• Written problem:
Carry on the forum thread about the Model 3's touch screen and controls, picking up right after its last sentence.

And I'm still not a fan of the auto wipers cause they fail to function properly too often - smart stalk like on the S would not clutter up the clean look of the 3 in my view. Otherwise things seem to work well enough


----------



## JasonF

MelindaV said:


> maybe it also didnt bother me as much going to the Model 3 because my prior cars had minimal buttons. first car I had had a couple heat levers, wiper switch, head lights (highbeams on the floor) and turn signals and that was about it. Next 'modern' car had not that many more. So i've never depended on having 50 separate switches/buttons/knobs (although I did find the lack of that 3rd pedal to take some getting used to)


I would venture a guess that people who have always bought one particular brand of car would absolutely hate the Model 3 touch screen. Because those people have years or decades of muscle memory to overcome.


----------



## lance.bailey

Save for the Model 3, I have only bought Volvos since 1991. Had a 1989 245 from 1991 until 2015 and the muscle memory was scary accurate, but no problem here driving the model 3 and transitioning to the touch screen.


----------



## SAronian

Similarly for the Model Y under "Don't Like" they note "no real blind spot warning." I would rather have a car that steers me away from a collision than one that signals a warning.


----------



## JasonF

SAronian said:


> Similarly for the Model Y under "Don't Like" they note "no real blind spot warning." I would rather have a car that steers me away from a collision than one that signals a warning.


Correction: No blind spot warning _that allows you to change lanes blindly_. Because that's what most "traditional" blind spot warnings do, allow the driver to just start moving over blindly, and the car will scream at them if someone is there.


----------



## AutopilotFan

lance.bailey said:


> Back in 1986 or so when I started studying and being interested in UI design - or as it was called back in those days "Computer Human Interface" or "Human Factors in Computer Systems", I remember a talk at SIGCHI 1987 where the speaker compared using a computer system to driving a car. That even though cars are all different we can all get in and drive without too much difficulty - the signals, pedals, steering and adjustments are all in about the same location and operate the same way. We don't need training to drive a Ford versus a Chevrolet the same way we need training to use the new HR system (or in those days Word vs WP vs Publisher).


I remember that talk. In 1990, I got a master's degree in Engineering Design -- which is the same thing as "computer-human interaction" (the "CHI" in "SIGCHI").

If I were to perform usability testing on the Model 3, I would observe what Consumer Reports observed. But if I repeated that usability test with an experienced driver -- someone who had been driving their Model 3 for months -- I'm sure I'd observe what we all understand.

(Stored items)
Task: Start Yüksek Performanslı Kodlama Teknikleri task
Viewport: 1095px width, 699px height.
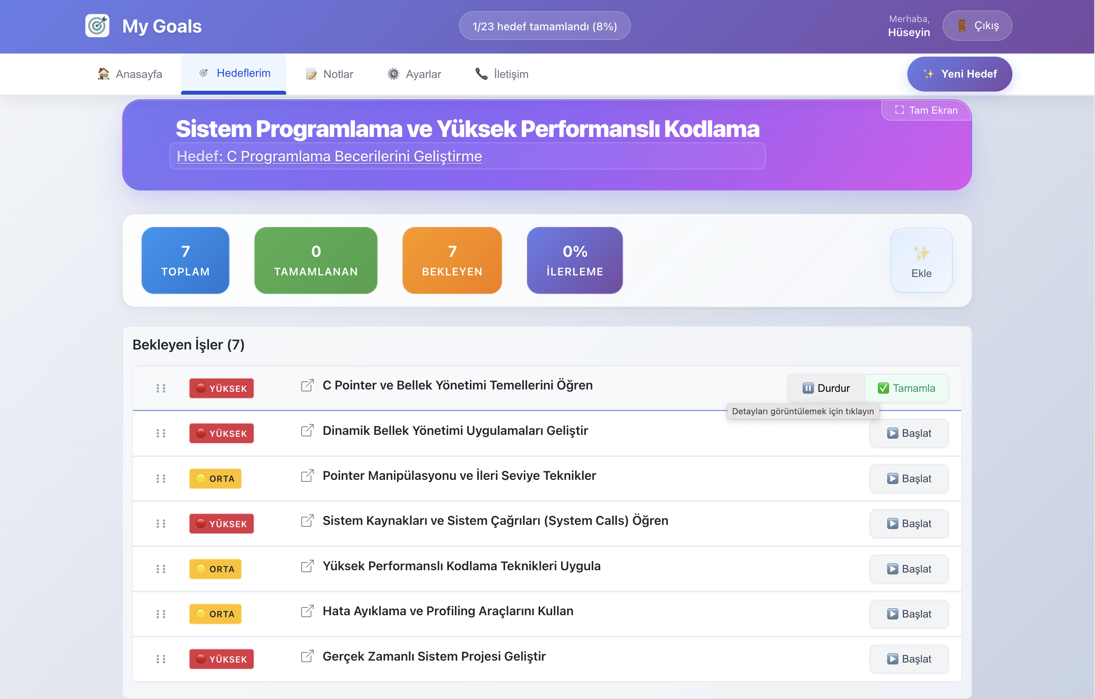Action: [909, 568]
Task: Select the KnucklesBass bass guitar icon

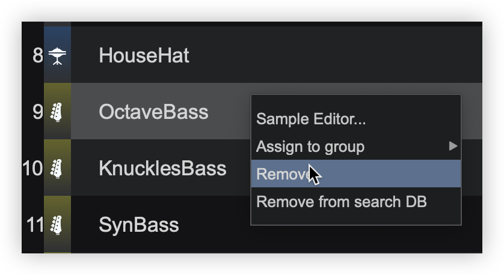Action: (57, 168)
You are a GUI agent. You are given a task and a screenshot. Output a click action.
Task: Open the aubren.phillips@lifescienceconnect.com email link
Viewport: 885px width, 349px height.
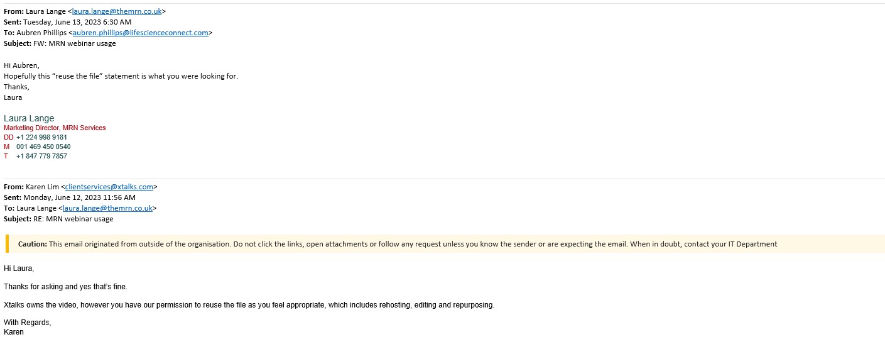click(141, 33)
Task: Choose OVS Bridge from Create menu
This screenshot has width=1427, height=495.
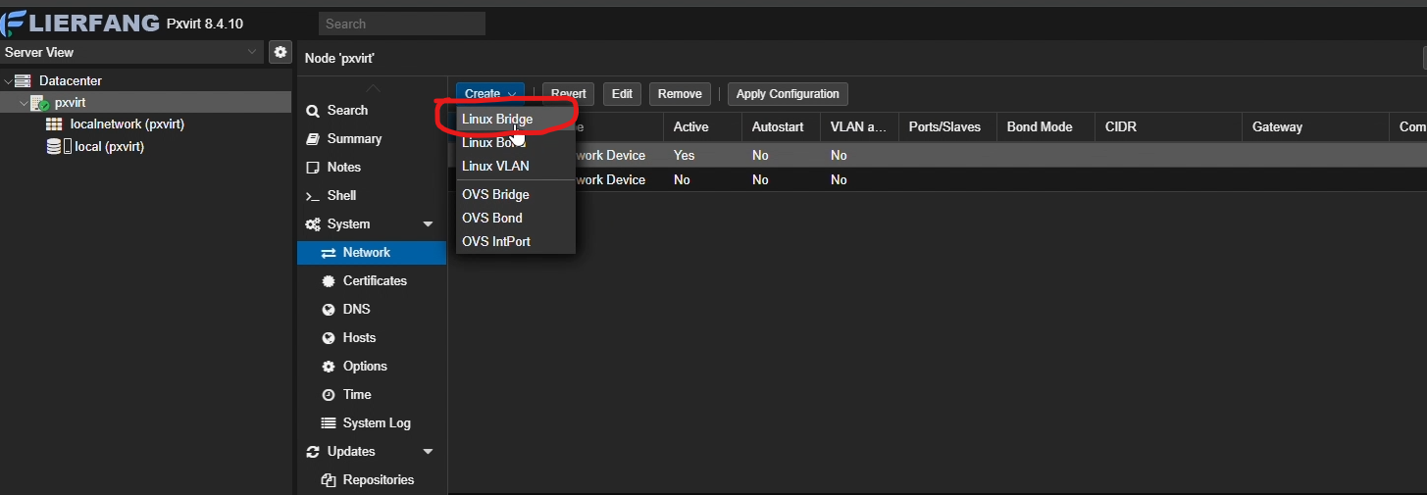Action: 495,194
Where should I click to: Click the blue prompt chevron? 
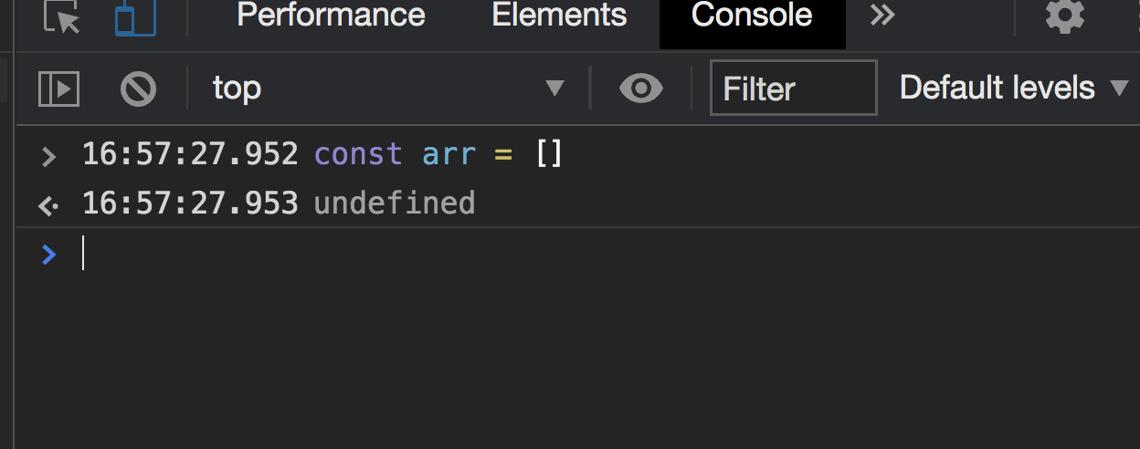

• Answer for this exercise:
A better analogy might be early smartphones. Do you remember the big argument between those used to phones with keyboards, like Blackberrys? People thought the iPhone was hard to use because of its on-screen keyboards. How could anyone type at a decent speed with no touch feedback? But the on-screen keyboards were smart in ways that people didn't realized, and they could use predictive algorithms to guess what word you were typing and let you select it in ways that physical keyboards can't.

I think we are in that transition with cars. Newer cars are coming with larger screens and fewer hard controls. Over time this gives folks a shorter learning curve to Model 3-type UIs. It won't be too many years before people will ask why we ever wanted all those knobs and dials. And they'll also wonder why anyone objected to the idea of driving a smartphone.


----------



## NR4P

MelindaV said:


> I would not say that is universally correct for all new owners. I knew where settings were and how to get around the UI immediately (but i am also the type who will download a new gadget's owners manual and read thru it before buying whatever the gadget is)
> And even without that, it is organized pretty intuitively and anything needed while driving is done with the steering wheel settings or on the main screen (bottom bar or left pane)
> 
> if you go to any car model owners forum, you will see just as many reoccurring questions. Maybe not on the EV related stuff, but traditional cars that you would think have the same general controls that have been around for decades, but new owners will always have questions or comments/complaints about something functioning differently than their last car or from what they expect.


I never stated Universal(ly). Comments were in general.

But every time I offer a chance for a family member to test drive the car they don't know how to go forward or backwards.

And how many times do first time riders ask "how do I open the door"?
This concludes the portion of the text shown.